**Compito assegnato**
Stampa per intero la pagina sull'intelligenza artificiale e le foto, riproducendola parola per parola senza alcuna modifica.

==== Pagina

“L’AI mi ruba le foto” è una delle argomentazioni con le quali molti fotografi perpetuano la loro “crociata contro l’intelligenza artificiale generativa”. Ma è proprio così? Veramente l’AI, in barba a tutte le regole sul copyright, utilizza immagini prese in rete senza averne i diritti?

Per rispondere a queste domande è essenziale conoscere il funzionamento delle varie applicazioni di generazione di immagini e come queste vengono “addestrate”.
Prima ancora di addentrarci nei meccanismi di “machine learning” occorre però ricordarci di dove, per la maggior parte, si trovano le nostre foto a cui siamo tanti “affezionati”: i social network.
Quando apriamo un account su Facebook, Instagram e altri ancora, quasi mai leggiamo le numerose clausole e termini di utilizzo che accettiamo.

========
==== Voci memorizzate

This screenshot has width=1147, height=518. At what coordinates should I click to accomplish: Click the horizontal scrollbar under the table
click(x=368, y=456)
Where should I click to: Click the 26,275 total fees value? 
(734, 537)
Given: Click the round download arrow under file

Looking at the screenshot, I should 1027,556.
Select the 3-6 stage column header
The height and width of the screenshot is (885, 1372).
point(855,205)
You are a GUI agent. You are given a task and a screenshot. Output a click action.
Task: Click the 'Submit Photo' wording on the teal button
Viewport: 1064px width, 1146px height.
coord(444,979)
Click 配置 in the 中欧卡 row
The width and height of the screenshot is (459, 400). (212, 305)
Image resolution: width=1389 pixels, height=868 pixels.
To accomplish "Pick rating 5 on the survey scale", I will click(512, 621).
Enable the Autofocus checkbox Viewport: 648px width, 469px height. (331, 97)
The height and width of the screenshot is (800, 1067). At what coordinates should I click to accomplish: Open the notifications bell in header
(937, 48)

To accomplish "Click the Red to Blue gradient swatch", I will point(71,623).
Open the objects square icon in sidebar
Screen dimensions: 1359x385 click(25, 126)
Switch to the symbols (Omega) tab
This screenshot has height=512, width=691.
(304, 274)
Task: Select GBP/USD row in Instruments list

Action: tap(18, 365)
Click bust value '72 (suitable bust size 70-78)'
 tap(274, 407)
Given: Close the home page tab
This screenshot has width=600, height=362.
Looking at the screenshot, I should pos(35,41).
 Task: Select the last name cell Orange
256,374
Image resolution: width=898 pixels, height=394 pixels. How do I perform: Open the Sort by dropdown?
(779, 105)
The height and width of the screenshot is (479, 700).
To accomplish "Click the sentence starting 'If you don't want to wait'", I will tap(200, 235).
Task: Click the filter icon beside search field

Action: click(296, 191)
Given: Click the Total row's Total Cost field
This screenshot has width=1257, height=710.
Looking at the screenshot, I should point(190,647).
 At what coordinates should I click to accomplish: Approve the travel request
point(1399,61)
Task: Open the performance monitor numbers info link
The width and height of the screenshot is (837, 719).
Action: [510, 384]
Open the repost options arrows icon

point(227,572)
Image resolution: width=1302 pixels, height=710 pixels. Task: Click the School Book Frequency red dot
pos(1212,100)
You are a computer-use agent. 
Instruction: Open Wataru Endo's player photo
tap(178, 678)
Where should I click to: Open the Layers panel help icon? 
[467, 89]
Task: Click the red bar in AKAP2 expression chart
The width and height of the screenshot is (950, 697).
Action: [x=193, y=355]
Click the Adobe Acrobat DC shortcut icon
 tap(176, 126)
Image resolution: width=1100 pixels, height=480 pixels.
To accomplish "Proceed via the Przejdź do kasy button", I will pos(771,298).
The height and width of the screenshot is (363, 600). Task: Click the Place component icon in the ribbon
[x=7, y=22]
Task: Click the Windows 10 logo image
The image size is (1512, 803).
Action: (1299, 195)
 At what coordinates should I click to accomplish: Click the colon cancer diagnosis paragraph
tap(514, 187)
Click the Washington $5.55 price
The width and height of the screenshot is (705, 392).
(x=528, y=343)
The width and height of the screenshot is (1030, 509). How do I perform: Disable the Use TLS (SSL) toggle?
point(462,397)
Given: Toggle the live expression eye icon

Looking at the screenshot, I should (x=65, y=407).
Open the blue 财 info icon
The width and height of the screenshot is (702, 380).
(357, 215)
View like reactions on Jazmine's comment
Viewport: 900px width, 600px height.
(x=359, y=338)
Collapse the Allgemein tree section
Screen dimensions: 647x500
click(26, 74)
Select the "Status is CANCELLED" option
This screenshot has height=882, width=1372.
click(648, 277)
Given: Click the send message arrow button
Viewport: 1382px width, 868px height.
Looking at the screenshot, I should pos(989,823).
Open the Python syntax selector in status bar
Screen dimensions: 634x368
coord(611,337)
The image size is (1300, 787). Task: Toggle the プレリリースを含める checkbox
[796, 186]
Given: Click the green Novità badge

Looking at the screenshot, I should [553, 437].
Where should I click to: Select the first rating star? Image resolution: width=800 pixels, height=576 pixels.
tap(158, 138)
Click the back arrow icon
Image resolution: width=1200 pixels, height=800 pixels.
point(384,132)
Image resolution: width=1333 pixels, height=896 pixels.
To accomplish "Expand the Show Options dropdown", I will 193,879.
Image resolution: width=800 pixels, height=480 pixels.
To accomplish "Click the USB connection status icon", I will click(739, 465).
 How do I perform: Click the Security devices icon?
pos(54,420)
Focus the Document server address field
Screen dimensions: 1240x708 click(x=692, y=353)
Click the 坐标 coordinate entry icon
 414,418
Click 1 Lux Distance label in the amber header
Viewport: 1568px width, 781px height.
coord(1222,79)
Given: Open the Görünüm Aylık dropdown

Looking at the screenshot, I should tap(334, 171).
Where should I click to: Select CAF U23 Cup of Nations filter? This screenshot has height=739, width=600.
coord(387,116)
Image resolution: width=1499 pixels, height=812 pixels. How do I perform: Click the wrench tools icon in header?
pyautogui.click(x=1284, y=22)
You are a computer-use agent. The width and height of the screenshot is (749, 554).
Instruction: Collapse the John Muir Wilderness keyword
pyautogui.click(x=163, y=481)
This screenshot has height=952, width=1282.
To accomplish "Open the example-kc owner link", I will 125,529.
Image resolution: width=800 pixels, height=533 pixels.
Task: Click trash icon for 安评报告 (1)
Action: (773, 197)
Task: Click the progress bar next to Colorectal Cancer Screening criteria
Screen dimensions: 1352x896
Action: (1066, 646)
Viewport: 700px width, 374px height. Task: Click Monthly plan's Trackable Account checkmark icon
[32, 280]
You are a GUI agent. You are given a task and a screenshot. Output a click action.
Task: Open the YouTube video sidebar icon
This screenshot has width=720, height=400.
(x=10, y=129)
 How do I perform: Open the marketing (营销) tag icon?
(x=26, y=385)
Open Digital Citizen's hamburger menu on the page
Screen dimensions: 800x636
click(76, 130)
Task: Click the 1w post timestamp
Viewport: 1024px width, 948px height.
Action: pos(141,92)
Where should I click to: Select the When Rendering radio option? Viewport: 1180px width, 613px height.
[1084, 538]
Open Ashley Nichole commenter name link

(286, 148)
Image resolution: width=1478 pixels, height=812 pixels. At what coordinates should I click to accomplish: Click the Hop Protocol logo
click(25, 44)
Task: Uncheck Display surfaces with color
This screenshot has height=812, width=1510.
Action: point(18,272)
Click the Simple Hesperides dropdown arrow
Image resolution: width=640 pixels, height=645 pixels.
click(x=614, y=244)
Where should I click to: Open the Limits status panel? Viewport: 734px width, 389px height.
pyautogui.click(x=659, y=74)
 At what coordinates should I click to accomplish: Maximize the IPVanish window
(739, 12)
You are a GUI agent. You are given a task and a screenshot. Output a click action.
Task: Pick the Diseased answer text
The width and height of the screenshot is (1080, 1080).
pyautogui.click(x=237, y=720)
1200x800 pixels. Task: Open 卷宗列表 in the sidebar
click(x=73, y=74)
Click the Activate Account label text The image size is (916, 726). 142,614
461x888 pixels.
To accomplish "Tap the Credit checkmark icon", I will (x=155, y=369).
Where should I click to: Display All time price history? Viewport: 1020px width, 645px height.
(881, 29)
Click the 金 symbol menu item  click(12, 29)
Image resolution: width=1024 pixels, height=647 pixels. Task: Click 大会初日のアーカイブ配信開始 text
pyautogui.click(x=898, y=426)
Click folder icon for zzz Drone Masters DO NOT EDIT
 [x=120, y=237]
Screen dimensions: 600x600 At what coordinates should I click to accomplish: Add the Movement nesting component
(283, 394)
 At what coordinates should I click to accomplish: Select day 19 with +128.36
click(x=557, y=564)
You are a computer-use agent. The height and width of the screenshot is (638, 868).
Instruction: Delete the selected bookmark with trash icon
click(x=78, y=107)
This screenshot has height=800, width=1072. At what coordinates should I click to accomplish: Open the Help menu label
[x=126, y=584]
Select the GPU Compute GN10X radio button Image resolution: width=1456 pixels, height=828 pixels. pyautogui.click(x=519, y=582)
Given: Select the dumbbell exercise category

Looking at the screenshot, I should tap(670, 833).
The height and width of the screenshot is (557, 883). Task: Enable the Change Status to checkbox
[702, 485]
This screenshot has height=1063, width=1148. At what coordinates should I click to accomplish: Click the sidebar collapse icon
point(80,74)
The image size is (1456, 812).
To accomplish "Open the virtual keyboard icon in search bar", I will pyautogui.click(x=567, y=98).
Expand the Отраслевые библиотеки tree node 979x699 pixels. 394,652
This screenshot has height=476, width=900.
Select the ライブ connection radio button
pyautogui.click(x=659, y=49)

========

**Risposta al compito**
“L’AI mi ruba le foto” è una delle argomentazioni con le quali molti fotografi perpetuano la loro “crociata contro l’intelligenza artificiale generativa”. Ma è proprio così? Veramente l’AI, in barba a tutte le regole sul copyright, utilizza immagini prese in rete senza averne i diritti?

Per rispondere a queste domande è essenziale conoscere il funzionamento delle varie applicazioni di generazione di immagini e come queste vengono “addestrate”.
Prima ancora di addentrarci nei meccanismi di “machine learning” occorre però ricordarci di dove, per la maggior parte, si trovano le nostre foto a cui siamo tanti “affezionati”: i social network.
Quando apriamo un account su Facebook, Instagram e altri ancora, quasi mai leggiamo le numerose clausole e termini di utilizzo che accettiamo.